WORK INSTRUCTION
The reply must contain exactly the lines below from the one with "Increase run count with the up arrow" down to the one with "This screenshot has width=660, height=163.", both included, and nothing more; please omit the pictures.
DATA TO PROCESS Start Marker
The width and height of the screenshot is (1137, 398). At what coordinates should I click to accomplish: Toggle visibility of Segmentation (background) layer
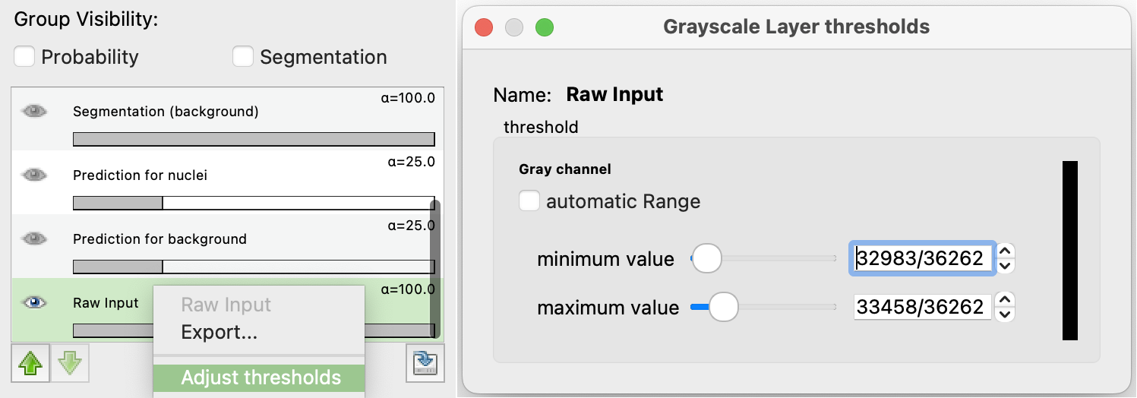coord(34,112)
DATA TO PROCESS End Marker
DATA TO PROCESS Start Marker
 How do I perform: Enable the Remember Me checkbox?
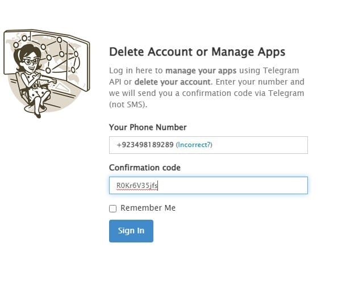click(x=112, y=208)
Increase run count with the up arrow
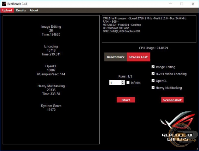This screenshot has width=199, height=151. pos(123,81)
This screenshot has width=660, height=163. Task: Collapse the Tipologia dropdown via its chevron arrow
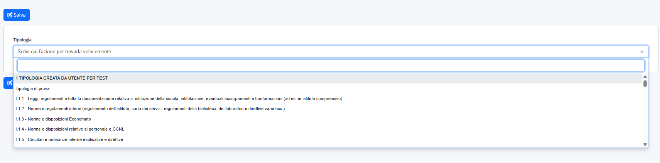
DATA TO PROCESS End Marker
PROBLEM SOLUTION
Increase run count with the up arrow
This screenshot has width=199, height=151. pos(123,81)
This screenshot has width=660, height=163. Task: Collapse the Tipologia dropdown via its chevron arrow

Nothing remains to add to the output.